Tuesday, June 29, 2010

Day 46. Middle of no where to Grand Teton National Park. 85ish miles

I awoke with the sun and put in 20 miles before hitting a breakfast joint in Dubois, WY. The Cowboy Cafe, I recommend it. Biscuits and gravy, eggs, hashbrowns, sausage and chicken fried steak adorned a griddle type plate that was placed in front of me. A cup of coffee to compliment. The staff could not have been nicer. They were interested in my ride and what I was doing and they let me rest there for over an hour while I pondered the mountain pass awaiting my arrival.

A fine looking Texas family asked from another booth, "Are you on a bicycle?" A man with a huge grin and a Texas accent wearing a Canadian Tuxedo sat, his wife to his right and his three boys directly across. "You got it, man," I responded. We chatted about the ride and their own personal vacation. It's great to see people interested in the ride and the fully loaded bicycle. Apparently they saw me roll up to the cafe. Obviously if I were in a car they most likely would n0t have said a word.

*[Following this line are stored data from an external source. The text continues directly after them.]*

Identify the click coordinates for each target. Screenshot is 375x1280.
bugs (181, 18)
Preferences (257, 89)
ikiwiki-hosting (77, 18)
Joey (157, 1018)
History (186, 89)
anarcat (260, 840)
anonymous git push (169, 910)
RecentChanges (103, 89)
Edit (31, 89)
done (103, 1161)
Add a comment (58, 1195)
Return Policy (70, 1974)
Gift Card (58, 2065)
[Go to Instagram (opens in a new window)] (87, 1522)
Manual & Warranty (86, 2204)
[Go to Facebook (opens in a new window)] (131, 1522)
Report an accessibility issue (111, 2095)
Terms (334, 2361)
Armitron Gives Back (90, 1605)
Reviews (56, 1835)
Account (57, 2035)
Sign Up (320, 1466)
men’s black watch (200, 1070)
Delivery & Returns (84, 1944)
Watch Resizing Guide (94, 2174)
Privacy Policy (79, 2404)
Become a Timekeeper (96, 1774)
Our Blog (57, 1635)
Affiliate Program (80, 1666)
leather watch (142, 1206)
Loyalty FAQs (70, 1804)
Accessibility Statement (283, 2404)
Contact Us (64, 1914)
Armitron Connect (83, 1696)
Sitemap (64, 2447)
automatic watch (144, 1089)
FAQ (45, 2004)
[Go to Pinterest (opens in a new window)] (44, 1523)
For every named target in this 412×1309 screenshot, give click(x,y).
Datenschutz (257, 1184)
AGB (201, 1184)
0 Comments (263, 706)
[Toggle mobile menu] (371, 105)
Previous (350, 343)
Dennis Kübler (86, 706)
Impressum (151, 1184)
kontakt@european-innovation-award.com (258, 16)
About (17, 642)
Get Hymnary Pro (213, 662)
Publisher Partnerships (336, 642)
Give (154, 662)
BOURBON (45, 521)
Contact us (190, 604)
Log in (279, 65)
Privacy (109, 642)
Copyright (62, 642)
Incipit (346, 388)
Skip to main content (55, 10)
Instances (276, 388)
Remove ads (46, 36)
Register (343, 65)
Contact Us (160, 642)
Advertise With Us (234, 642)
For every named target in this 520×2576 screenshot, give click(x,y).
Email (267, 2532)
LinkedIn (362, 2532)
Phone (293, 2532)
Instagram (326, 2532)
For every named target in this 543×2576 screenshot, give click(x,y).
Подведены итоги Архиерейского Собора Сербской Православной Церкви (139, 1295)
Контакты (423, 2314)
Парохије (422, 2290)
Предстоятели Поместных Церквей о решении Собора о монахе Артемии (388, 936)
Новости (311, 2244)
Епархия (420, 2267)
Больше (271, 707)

I rolled out of breakfast and into a grocery to stock up on supplies. You never know what's out there, or lack there-of, in this country. I then decided some sugar was in order and rolled into a donut shop. There I downed a regular donut, a long john and a mtn dew. Also while there I saw a young man I had noticed at breakfast and at the grocery so naturally I asked him how he was doing. He replied with "same shit, different day." Naturally I thought him to be a local but when I inquired he told me he was from North Carolina and visiting family. Well, why the canned answer because I can't imagine that when on vacation that you can be doing the same shit? Anyway, turned out the young man was in the Marines and was only 19 years old. He had enlisted after school to be a mechanic but due to the current situation in Afghanistan he's headed out to the front lines in October. Going to be a 'grunt' he said. Also said that his shooting isn't the best. Better work on that man. I guess he was visiting family to say his last goodbyes as he told me about his families' plan to have him cremated once he was gone. Talk about a downer conversation but a real one, nonetheless. I thanked him for what he was doing and rode off.

The sun shone brightly for 10 miles before ominous rain clouds and strong headwinds moved in at the base of Togwotee pass. I crept along for at least 6 miles and for a solid hour before a spot of blue hope cut through the dark sky. For another 4 hours I climbed the pass, sweating profusely, the body heating a cooling with each wind gust. I stopped somewhere near the top for a snack of cookies and bread and a little email action and after about 20 minutes a ranger pulled up. "You need to be careful. There's a sow grizzly with three cubs in this area." I can see it now, a cute cub wandering up to me and sniffing my heels just when an angry mama bear knocks my head off. I hopped on the bike and cautiously watched the roadside for an angry ball of fur.

I eventually hit the top waiting for the smooth descent down the other side but unfortunately didn't get it. The wind blowing ever-so strongly, I pedaled furiously just to keep the bike moving down the pass. After at least 10 miles of descending and 10 miles of flats I hit Grand Teton National Park. The place was a zoo.

Grand Teton and Yellowstone are always crowded and extremely busy, especially in the summer months. Here, patience is a virtue. You can't ever be in a hurry. One great thing about the large crowds is that you don't have to ever keep an eye out of wildlife because the mobs of people and cars gathering on the sides of the road are a strong indicator. And when sitting on a bike, it's impossible to miss anything. As I approached my first crowd, I thought everyone would probably be scoping some elk or bison but turns 0ut it was a sow grizz digging in the dirt a couple hundred yards off the road. Rangers were directing traffic just trying to keep it moving while rubber necks extended through open windows with hopes of grabbing a peak at the large beast. Another great thing about a bike; you're always on the shoulder and can park anywhere. After an eye-full of grizzly bear I moved onto Colter Bay where I crashed for the eve. To my surprise they didn't gouge me over the price and the site was a mere $7 - talk about a deal.

I saw a few other cyclists but was too tired to visit with them. I rolled into camp, pitched a tent, ate some chili and climbed into my sleeping bag to read and snooze. I must say, there is something comfortable about actually sleeping at a campsite as opposed to the side of the open road, though not as exciting. Damn, this is awesome!